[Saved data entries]
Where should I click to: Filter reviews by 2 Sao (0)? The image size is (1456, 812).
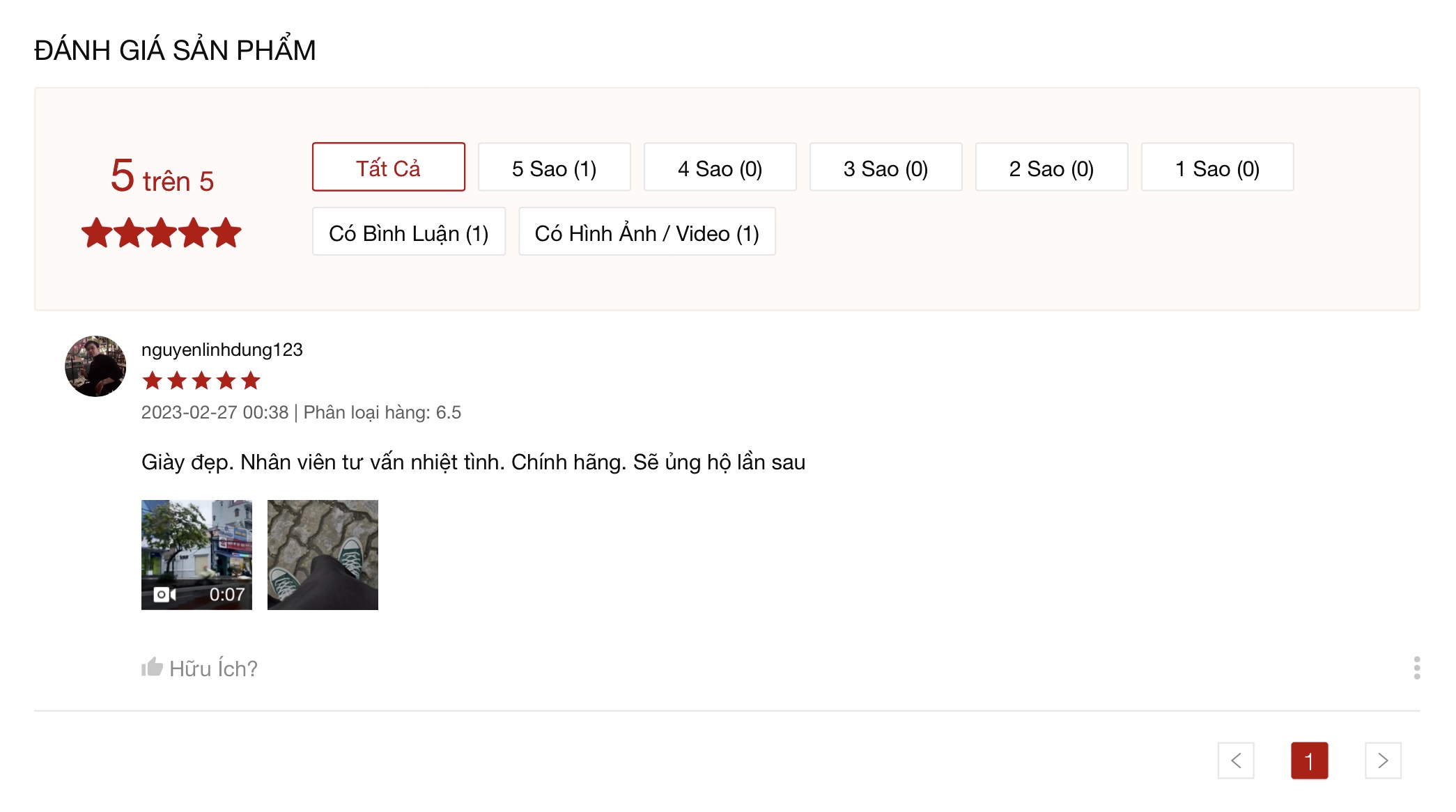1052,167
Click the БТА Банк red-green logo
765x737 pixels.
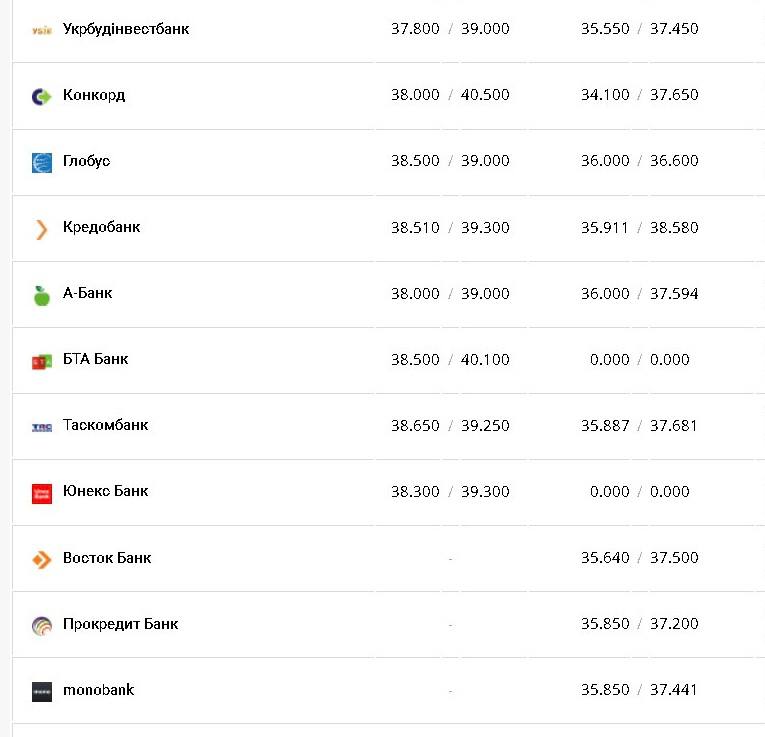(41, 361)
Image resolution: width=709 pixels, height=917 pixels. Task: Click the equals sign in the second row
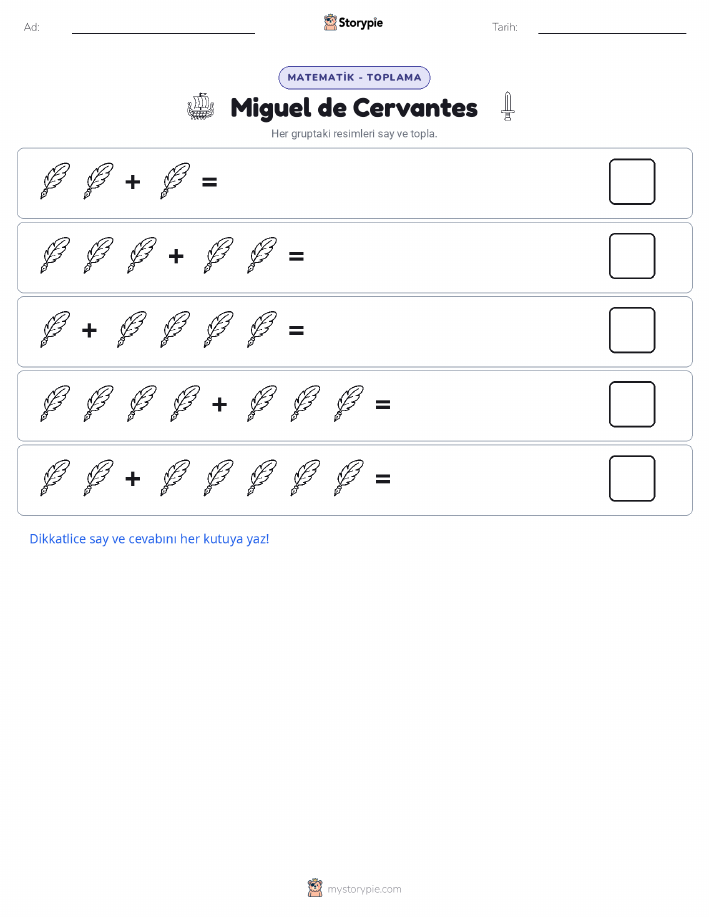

What to produce: From the first line to the last, output the records exactly without pictures.

Result of the exercise:
Where should I click to: Filter reviews by 2 Sao (0)? The image size is (1456, 812).
1052,167
Click the БТА Банк red-green logo
765x737 pixels.
(41, 361)
Image resolution: width=709 pixels, height=917 pixels. Task: Click the equals sign in the second row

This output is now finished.